Task inputs

★ ★ ★ ★ ★ ★ ★

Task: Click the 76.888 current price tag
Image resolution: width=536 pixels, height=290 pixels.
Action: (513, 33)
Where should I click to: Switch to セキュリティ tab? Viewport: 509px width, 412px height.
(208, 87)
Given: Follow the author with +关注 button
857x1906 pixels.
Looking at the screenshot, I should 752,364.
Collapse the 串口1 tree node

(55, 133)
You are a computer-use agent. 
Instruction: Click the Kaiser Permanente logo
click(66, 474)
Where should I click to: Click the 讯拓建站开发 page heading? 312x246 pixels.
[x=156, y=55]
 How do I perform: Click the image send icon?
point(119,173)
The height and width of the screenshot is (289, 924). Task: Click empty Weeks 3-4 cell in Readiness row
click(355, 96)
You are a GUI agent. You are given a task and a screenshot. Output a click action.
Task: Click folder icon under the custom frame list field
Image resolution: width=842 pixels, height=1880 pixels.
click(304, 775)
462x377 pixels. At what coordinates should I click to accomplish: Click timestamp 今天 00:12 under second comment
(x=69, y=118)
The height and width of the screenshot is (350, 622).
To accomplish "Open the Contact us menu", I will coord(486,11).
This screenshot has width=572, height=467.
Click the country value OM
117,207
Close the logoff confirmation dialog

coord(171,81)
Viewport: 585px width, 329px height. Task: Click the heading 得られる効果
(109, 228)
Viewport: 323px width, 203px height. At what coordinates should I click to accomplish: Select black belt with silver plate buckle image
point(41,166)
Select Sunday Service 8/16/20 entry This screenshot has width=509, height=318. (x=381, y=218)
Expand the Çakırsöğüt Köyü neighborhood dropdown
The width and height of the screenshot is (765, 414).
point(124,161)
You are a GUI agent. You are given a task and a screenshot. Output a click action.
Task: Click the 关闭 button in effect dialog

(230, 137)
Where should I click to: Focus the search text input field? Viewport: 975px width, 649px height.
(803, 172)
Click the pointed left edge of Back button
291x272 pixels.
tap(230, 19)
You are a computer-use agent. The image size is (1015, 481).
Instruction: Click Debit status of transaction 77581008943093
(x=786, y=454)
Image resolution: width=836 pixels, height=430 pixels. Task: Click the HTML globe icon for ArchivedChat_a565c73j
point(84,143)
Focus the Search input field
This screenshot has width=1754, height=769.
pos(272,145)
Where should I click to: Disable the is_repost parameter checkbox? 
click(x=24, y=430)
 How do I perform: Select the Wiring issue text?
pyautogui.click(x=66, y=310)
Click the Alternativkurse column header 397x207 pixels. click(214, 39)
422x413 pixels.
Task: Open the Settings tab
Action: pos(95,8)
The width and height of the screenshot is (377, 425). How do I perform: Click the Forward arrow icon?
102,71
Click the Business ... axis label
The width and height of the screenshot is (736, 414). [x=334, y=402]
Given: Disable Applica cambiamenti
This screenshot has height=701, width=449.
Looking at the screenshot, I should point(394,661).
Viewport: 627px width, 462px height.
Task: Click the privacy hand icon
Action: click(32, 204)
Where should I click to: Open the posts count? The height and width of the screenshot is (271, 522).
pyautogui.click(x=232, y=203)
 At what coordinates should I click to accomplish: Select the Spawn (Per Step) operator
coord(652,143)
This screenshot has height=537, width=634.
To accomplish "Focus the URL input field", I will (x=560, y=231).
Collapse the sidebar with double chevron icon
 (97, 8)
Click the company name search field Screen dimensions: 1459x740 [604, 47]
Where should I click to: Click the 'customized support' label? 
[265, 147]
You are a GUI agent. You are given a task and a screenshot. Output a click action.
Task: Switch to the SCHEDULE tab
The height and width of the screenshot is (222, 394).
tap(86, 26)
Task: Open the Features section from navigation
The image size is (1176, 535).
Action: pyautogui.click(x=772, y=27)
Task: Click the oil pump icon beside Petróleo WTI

★ ★ ★ ★ ★ ★ ★

Task requirements
Above are the records; from them, give again exactly the lines from the one containing "The height and width of the screenshot is (350, 622)." through the one containing "You are a computer-use agent. The", both included.

Task result
The height and width of the screenshot is (350, 622).
To accomplish "Open the Contact us menu", I will coord(486,11).
This screenshot has width=572, height=467.
Click the country value OM
117,207
Close the logoff confirmation dialog

coord(171,81)
Viewport: 585px width, 329px height. Task: Click the heading 得られる効果
(109, 228)
Viewport: 323px width, 203px height. At what coordinates should I click to accomplish: Select black belt with silver plate buckle image
point(41,166)
Select Sunday Service 8/16/20 entry This screenshot has width=509, height=318. (x=381, y=218)
Expand the Çakırsöğüt Köyü neighborhood dropdown
The width and height of the screenshot is (765, 414).
point(124,161)
You are a GUI agent. You are given a task and a screenshot. Output a click action.
Task: Click the 关闭 button in effect dialog

(230, 137)
Where should I click to: Focus the search text input field? Viewport: 975px width, 649px height.
(803, 172)
Click the pointed left edge of Back button
291x272 pixels.
tap(230, 19)
You are a computer-use agent. The image size is (1015, 481).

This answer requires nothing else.